• Problem requirements:
Swap "Describe" for "Explain" in the part of the material that opens with the line containing "Describe the element at coordinates (273, 272)" and closes with the line containing "I want to click on cell-size: S, so", changing nothing else. Reproduce only those lines, without the pictures.

[Recorded data]
━━━━━━━━━━━━━━━━

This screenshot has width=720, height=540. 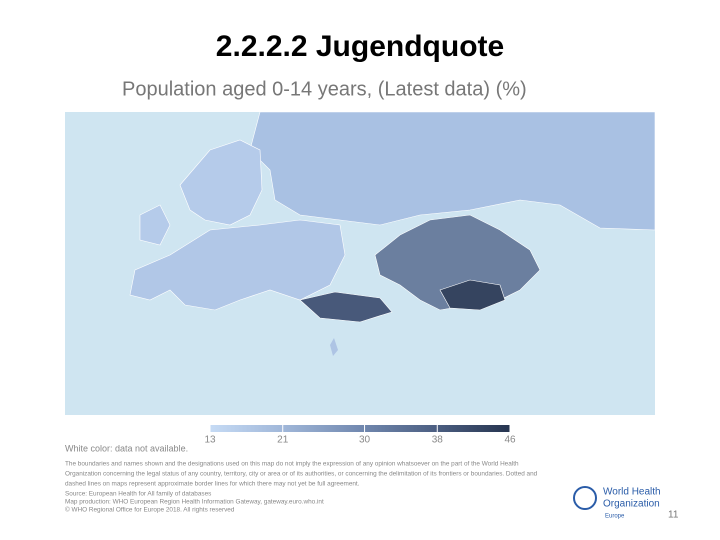 What do you see at coordinates (452, 171) in the screenshot?
I see `russia` at bounding box center [452, 171].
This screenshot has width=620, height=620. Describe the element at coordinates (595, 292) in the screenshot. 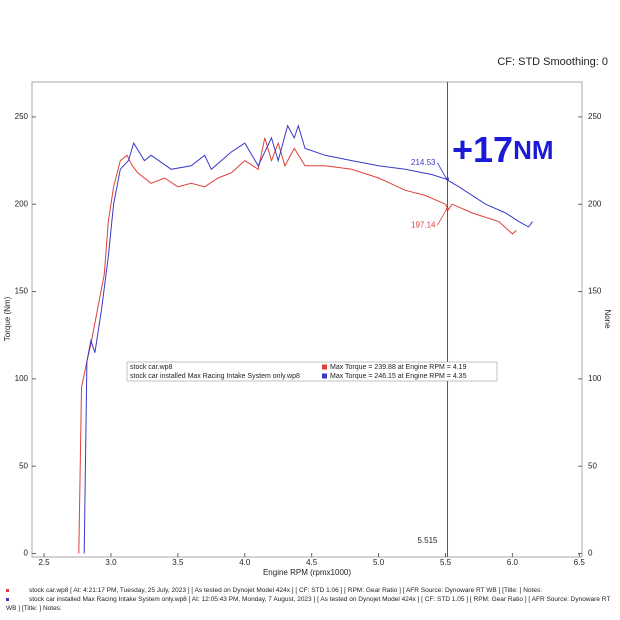

I see `y2-tick-label: 150` at that location.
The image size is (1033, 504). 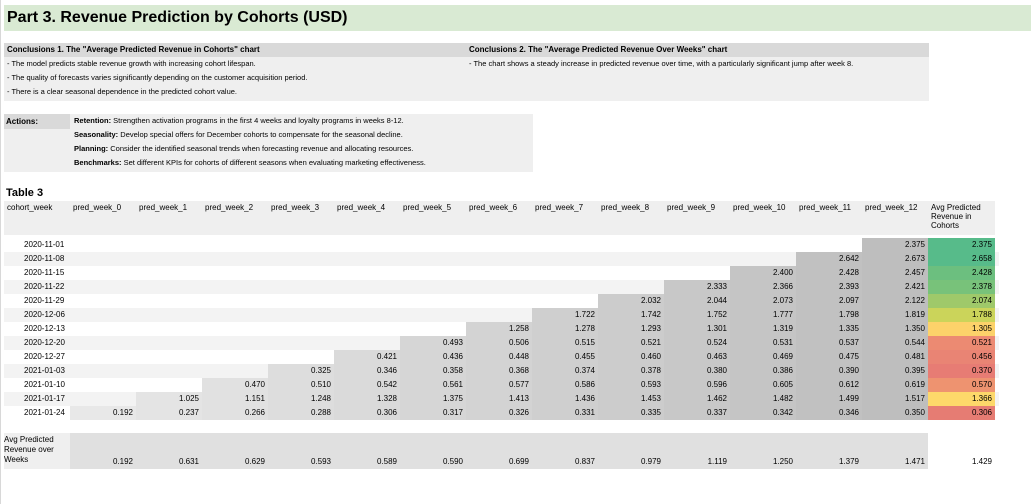 I want to click on cohort-date: 2020-11-08, so click(x=44, y=258).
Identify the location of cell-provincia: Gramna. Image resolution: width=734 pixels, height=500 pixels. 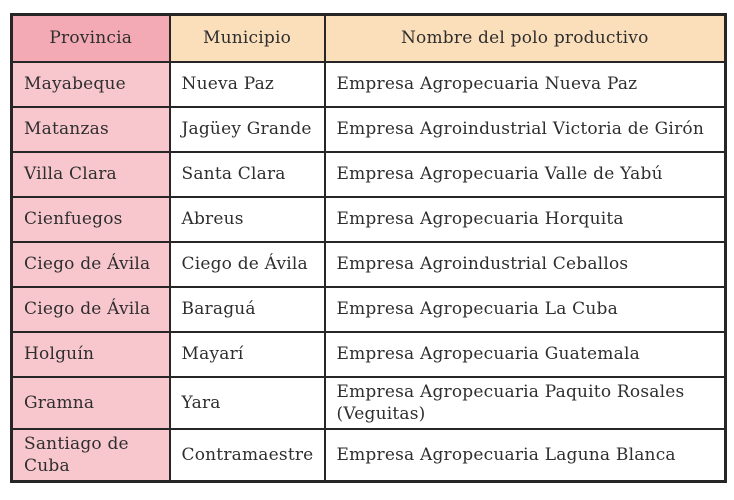
(90, 402).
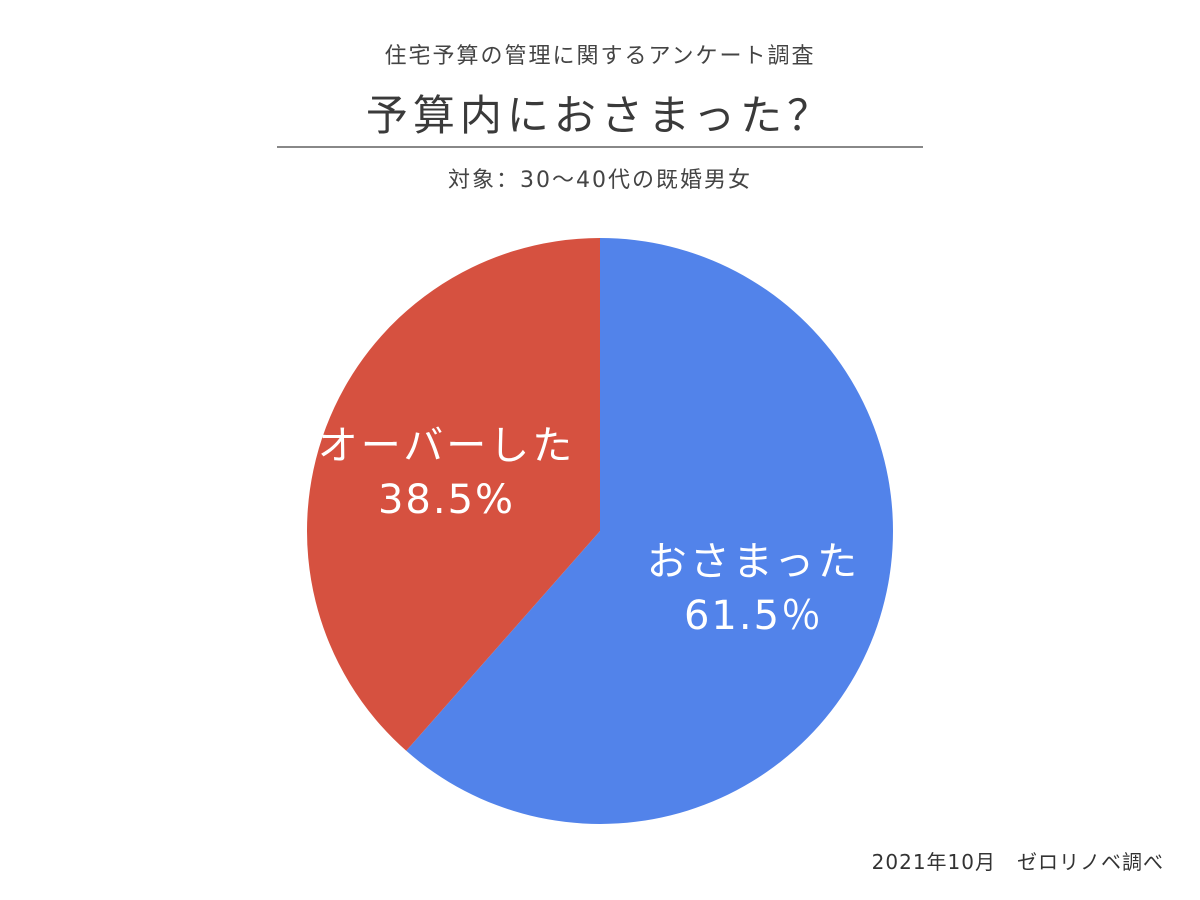  What do you see at coordinates (1018, 862) in the screenshot?
I see `source-note: 2021年10月 ゼロリノベ調べ` at bounding box center [1018, 862].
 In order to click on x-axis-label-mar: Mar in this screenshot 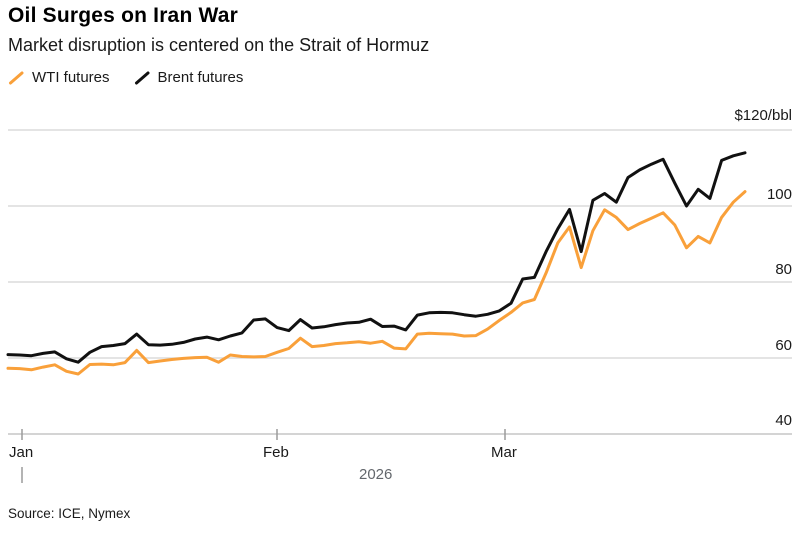, I will do `click(504, 452)`.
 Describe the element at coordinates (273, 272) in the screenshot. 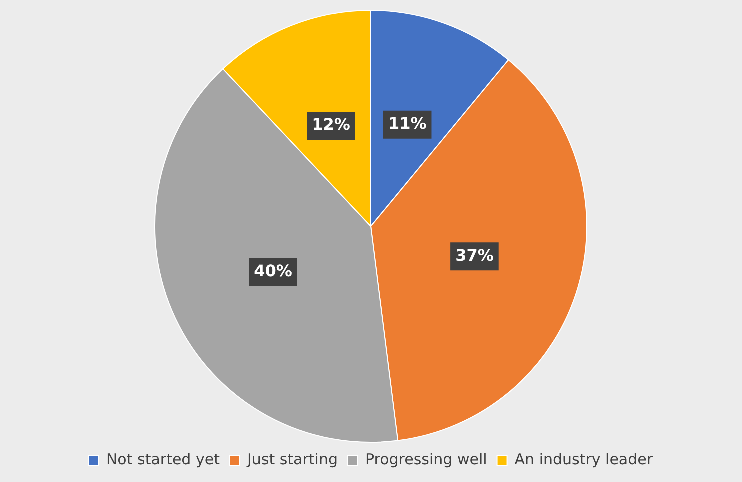

I see `data-label: 40%` at that location.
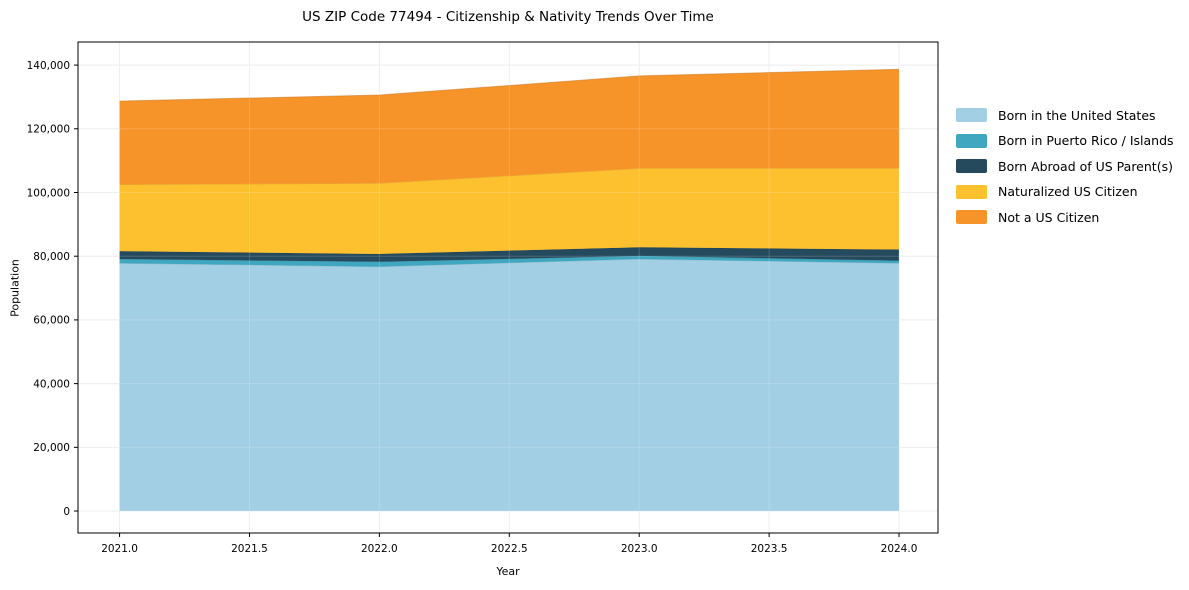 This screenshot has height=590, width=1189. What do you see at coordinates (510, 211) in the screenshot?
I see `area-naturalized-us-citizen` at bounding box center [510, 211].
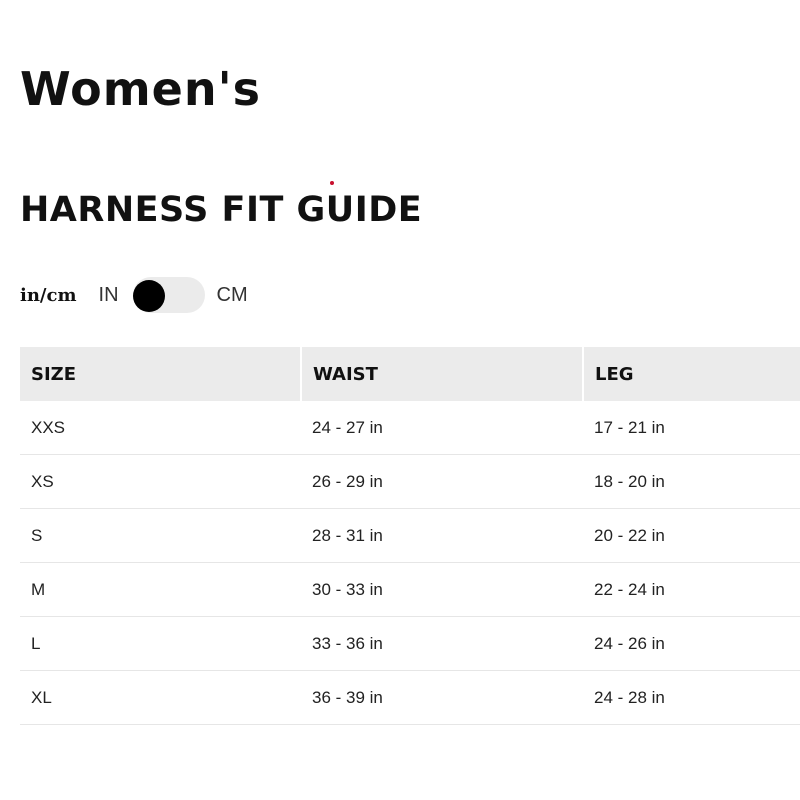  I want to click on cell-size: S, so click(160, 536).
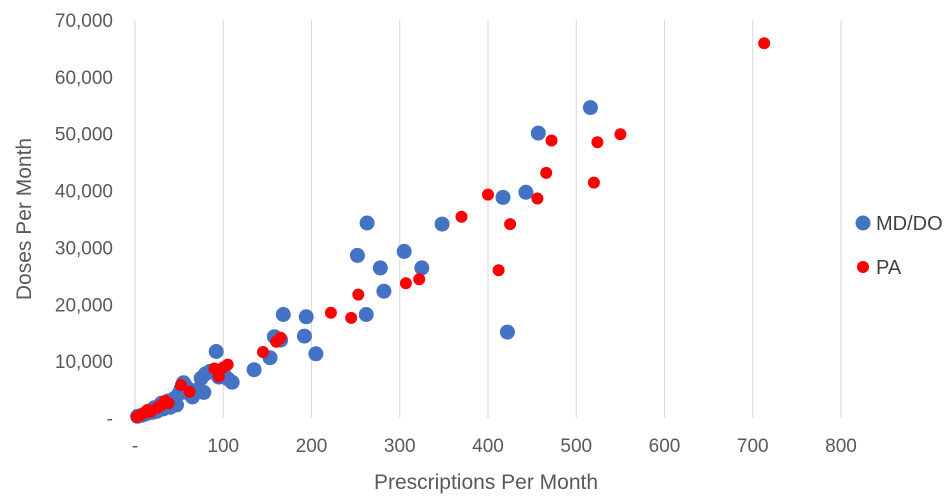 The height and width of the screenshot is (497, 944). Describe the element at coordinates (841, 446) in the screenshot. I see `x-tick-label: 800` at that location.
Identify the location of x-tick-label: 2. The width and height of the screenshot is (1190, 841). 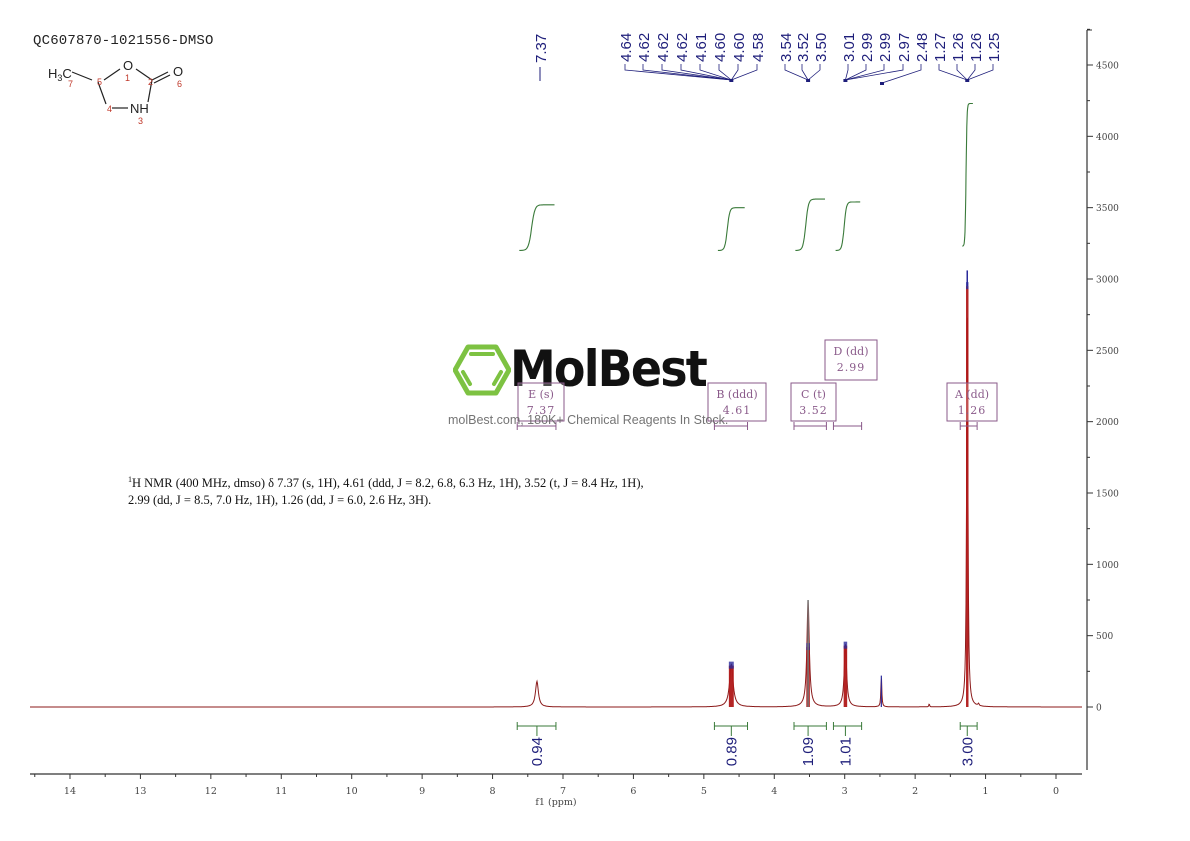
(915, 792).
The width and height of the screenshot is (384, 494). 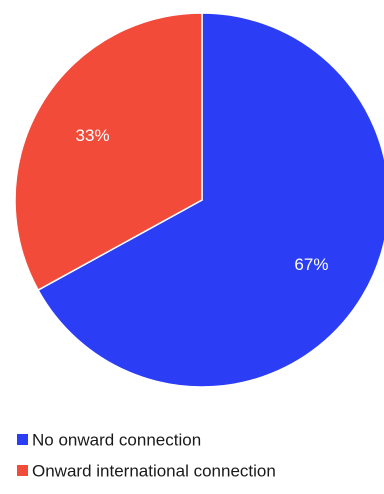 I want to click on legend-item-no-onward-connection: No onward connection, so click(x=109, y=440).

━━━━━━━━━━━━━━━━

• Answer section:
 Explain the element at coordinates (273, 272) in the screenshot. 

I see `data-label: 40%` at that location.
 This screenshot has height=590, width=1189. What do you see at coordinates (510, 211) in the screenshot?
I see `area-naturalized-us-citizen` at bounding box center [510, 211].
  I want to click on cell-size: S, so click(160, 536).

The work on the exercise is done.